TEXT BLOCK.
★ ★ ★ ★

In this lab we will show how to explore Athena runtime session history and it’s calculation details including when the session started and how many DPU ( Data Processing Units) it consumed and list of calculations it executed along with total runtime etc. There are two ways you can explore session details, one using Notebook explorer and another one using Workgroup

Using Notebook Explorer

  • Click on Notebook explorer on the side menu and select the notebook you imported and click Session history from the Actions dropdown. This will display list of sessions crated for this notebook.

    Image

    Image

  • Click on one of the Session ID to see the details, this will show you when the session started, session status and list of calculations it executed from the notebook along with total runtime it took to complete the calculation and status whether it Completed or Failed.

    Image

  • Click on one of the calculation to further to explore what notebook cell executed, total runtime duration, code it executed and result etc, you can also download the result from the Results tab.

    Image

Using Workgroups

  • Click on Workgroups under Administration menu

    Image

  • Click on one of the workgroup you crated for Spark where Analytics engine says PySpark engine version 3, it will show following Workgroup details which includes list of Notebooks and Sessions associated with this workgroup.

    Image

  • Click on Session tab and filter out sessions based on their status like Active, Idle, Terminated etc. You can further explore the session and calculation details by clicking on one of the session from the list.

    Image

★ ★ ★ ★

DATA EXTRACT.
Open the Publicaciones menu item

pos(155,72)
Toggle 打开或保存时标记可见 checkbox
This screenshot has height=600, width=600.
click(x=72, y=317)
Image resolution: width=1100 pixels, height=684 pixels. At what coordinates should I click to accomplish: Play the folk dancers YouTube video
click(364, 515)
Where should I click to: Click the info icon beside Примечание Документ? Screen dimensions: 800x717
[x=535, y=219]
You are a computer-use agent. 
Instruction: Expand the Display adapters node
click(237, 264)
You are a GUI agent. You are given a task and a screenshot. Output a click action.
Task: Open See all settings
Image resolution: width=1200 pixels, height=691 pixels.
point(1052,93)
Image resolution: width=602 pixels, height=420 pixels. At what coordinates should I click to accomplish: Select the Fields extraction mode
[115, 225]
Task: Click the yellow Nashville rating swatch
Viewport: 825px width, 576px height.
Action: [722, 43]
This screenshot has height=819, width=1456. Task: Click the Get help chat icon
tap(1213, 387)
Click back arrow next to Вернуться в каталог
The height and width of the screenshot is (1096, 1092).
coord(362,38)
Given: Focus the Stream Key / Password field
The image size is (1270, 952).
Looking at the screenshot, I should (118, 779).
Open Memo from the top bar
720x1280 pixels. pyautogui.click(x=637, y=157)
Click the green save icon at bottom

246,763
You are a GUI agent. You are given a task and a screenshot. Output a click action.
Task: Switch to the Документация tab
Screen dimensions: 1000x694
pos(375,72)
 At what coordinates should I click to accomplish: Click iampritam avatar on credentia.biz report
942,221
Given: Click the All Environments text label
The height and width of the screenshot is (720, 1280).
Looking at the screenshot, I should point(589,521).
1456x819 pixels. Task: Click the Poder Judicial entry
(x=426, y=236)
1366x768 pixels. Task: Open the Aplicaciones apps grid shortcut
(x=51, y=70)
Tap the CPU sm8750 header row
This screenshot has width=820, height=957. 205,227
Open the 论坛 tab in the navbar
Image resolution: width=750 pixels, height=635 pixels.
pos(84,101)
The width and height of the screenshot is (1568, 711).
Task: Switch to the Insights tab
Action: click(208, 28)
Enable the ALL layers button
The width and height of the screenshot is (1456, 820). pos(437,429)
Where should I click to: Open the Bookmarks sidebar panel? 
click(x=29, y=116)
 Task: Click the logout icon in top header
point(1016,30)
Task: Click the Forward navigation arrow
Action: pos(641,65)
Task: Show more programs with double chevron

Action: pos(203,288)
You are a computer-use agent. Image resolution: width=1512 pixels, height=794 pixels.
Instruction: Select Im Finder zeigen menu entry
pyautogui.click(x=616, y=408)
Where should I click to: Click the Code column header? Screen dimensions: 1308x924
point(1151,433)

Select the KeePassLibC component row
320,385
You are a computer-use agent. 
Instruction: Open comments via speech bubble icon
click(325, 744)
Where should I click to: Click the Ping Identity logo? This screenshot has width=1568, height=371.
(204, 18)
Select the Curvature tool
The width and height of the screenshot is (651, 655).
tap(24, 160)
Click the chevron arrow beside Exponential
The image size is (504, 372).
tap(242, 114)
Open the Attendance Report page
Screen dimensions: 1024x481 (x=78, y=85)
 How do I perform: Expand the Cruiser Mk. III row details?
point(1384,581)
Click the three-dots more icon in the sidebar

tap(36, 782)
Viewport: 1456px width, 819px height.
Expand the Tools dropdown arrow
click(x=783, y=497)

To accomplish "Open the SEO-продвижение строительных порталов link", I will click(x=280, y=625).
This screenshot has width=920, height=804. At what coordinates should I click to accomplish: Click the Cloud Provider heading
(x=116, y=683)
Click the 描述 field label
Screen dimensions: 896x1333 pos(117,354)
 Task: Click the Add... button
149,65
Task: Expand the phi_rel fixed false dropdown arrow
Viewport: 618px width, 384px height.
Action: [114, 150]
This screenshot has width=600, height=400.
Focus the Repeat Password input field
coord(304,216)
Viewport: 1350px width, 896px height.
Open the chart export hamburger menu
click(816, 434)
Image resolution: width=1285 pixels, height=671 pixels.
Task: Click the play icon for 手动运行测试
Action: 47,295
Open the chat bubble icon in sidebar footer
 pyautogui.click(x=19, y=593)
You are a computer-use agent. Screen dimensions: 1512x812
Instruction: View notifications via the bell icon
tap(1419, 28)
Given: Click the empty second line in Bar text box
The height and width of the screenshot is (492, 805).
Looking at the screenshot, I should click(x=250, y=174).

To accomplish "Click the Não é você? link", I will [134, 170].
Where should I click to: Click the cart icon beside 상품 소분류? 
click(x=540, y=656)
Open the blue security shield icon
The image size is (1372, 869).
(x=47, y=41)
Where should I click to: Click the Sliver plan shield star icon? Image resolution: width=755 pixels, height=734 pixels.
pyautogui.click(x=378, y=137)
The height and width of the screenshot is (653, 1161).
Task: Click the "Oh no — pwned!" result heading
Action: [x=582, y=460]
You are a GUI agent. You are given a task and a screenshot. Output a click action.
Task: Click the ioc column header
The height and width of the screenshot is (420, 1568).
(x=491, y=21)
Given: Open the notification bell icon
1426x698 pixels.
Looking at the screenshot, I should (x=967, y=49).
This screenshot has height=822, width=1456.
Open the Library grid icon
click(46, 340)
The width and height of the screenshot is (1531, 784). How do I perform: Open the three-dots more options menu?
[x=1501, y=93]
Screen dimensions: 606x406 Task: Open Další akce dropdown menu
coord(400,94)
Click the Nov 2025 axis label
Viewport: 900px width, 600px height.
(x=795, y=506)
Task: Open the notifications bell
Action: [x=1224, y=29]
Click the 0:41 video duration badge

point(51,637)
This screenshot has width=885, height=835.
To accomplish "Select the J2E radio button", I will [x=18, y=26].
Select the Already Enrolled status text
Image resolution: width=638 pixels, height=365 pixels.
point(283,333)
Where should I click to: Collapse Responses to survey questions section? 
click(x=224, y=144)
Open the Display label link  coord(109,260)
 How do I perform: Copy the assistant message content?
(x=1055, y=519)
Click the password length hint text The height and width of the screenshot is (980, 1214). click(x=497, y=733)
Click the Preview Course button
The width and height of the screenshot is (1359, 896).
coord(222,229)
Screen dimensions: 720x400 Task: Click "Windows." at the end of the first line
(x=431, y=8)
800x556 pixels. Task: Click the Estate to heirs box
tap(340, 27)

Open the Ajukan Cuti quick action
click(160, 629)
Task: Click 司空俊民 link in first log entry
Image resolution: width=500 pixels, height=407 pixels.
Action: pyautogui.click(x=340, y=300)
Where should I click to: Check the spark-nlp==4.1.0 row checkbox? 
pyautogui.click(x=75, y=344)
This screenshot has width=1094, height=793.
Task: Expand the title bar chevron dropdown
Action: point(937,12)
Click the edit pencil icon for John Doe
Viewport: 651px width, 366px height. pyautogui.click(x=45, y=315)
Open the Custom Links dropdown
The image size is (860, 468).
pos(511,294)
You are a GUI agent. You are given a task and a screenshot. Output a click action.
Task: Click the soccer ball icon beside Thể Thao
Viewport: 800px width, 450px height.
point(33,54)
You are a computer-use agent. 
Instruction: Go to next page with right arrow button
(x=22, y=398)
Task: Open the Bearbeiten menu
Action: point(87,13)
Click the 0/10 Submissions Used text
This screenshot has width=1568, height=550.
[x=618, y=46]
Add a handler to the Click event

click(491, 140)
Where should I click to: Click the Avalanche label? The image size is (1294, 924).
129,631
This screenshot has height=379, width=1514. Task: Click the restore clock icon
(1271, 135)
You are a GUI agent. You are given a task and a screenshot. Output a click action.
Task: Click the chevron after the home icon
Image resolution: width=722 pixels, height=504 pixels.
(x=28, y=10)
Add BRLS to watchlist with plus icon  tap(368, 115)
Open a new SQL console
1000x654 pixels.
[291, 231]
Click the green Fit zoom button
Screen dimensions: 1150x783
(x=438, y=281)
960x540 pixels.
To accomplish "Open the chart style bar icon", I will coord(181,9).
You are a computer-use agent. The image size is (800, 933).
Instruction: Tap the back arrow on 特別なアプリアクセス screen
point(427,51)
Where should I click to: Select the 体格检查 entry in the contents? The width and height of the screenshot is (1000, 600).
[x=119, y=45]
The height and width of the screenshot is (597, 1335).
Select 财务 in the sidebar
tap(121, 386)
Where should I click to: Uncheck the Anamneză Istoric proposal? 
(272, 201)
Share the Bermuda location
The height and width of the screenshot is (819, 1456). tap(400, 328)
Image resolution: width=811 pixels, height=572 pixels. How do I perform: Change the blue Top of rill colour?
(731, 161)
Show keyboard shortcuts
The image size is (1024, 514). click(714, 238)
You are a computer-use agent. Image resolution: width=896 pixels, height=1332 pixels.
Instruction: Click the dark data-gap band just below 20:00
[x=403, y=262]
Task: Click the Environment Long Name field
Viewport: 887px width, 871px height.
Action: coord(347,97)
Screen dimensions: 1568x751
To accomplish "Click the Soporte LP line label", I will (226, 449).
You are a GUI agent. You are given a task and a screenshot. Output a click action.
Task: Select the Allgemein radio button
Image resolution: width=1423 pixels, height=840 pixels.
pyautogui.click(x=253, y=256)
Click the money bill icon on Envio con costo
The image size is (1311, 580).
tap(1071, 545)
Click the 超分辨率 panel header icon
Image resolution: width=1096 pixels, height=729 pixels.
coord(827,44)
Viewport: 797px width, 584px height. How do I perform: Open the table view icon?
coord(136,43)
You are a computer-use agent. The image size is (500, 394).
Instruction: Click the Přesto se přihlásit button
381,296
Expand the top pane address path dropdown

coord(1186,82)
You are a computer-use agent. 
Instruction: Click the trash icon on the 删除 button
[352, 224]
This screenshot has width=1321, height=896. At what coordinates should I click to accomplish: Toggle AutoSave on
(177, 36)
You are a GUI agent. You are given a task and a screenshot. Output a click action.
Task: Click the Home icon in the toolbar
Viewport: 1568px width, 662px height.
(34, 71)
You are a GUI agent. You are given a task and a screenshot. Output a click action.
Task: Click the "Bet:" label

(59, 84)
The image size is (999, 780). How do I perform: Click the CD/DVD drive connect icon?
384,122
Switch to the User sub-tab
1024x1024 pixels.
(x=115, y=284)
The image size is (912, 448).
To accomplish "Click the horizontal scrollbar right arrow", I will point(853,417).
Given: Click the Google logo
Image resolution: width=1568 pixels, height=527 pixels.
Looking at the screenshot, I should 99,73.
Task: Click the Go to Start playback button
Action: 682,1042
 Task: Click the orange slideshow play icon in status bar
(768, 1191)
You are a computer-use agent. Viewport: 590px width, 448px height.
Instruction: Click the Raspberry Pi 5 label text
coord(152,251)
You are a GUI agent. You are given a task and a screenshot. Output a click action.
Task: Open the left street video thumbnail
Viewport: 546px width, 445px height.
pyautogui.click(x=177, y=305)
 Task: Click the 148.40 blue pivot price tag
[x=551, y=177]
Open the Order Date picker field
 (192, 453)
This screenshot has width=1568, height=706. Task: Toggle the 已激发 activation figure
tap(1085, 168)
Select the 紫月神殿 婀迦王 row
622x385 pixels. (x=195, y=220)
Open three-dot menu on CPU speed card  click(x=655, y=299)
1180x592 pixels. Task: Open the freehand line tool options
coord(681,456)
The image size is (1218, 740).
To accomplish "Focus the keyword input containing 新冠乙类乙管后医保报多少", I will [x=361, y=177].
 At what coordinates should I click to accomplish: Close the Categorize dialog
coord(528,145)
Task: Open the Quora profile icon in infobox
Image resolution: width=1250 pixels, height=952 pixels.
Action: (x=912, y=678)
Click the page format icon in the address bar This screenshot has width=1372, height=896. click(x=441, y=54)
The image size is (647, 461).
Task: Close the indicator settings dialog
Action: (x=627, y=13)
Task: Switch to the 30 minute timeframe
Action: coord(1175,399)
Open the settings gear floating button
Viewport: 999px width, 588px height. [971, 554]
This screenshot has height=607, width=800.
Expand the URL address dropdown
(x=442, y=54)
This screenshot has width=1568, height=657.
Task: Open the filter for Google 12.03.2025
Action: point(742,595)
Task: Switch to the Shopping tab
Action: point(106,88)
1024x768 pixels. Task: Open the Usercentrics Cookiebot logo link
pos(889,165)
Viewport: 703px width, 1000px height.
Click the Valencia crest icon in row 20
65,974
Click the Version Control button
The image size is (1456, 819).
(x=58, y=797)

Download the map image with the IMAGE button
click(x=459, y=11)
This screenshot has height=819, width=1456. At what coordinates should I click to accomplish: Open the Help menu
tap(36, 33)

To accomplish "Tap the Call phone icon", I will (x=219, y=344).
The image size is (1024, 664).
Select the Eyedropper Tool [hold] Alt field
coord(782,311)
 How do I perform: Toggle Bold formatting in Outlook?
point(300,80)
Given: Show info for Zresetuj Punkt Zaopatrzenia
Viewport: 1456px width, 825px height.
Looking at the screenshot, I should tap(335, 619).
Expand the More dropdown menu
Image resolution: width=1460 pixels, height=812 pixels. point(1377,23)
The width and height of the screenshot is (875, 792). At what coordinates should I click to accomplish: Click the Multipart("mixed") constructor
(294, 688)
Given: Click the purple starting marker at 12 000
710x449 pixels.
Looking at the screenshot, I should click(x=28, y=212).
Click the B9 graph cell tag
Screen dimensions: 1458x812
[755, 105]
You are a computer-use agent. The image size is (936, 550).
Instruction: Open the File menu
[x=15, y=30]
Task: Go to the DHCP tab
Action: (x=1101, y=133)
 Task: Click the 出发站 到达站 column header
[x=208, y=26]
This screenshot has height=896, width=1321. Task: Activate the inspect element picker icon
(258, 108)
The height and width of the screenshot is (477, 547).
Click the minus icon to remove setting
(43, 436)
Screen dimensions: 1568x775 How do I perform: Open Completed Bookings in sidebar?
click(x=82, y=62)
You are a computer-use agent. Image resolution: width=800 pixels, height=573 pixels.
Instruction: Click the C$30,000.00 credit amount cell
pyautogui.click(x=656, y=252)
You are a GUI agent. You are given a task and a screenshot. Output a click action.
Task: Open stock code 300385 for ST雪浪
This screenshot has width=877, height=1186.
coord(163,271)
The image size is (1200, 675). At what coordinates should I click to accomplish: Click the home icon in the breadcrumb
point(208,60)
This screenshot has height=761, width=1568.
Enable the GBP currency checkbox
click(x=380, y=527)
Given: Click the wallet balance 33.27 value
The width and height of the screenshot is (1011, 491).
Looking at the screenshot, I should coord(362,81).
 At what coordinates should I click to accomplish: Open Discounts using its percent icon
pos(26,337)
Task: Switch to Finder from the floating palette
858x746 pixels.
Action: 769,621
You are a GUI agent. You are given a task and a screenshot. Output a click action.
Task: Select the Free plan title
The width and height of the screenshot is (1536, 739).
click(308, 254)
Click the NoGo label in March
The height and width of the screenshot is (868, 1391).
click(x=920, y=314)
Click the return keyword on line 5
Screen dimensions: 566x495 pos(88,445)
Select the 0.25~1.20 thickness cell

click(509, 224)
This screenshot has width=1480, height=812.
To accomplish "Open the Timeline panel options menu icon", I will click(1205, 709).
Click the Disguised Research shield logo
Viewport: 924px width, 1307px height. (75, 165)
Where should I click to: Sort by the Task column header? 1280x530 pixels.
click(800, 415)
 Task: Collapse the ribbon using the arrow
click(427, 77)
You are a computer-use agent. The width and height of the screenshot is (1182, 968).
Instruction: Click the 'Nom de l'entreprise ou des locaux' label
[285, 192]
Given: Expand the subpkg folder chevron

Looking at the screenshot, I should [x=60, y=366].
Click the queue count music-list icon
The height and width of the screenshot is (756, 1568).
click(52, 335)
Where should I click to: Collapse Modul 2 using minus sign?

★ ★ ★ ★

TASKS FOR THIS EXERCISE.
**1.** In the Athena lab text, which dropdown do you use to choose Session history for a notebook?
**2.** According to the Athena lab text, what can you explore after clicking on one of the calculations? List each one.

RESPONSES FOR EACH TASK.
**1.** The Actions dropdown.

**2.** What notebook cell executed, the total runtime duration, the code it executed, and the result.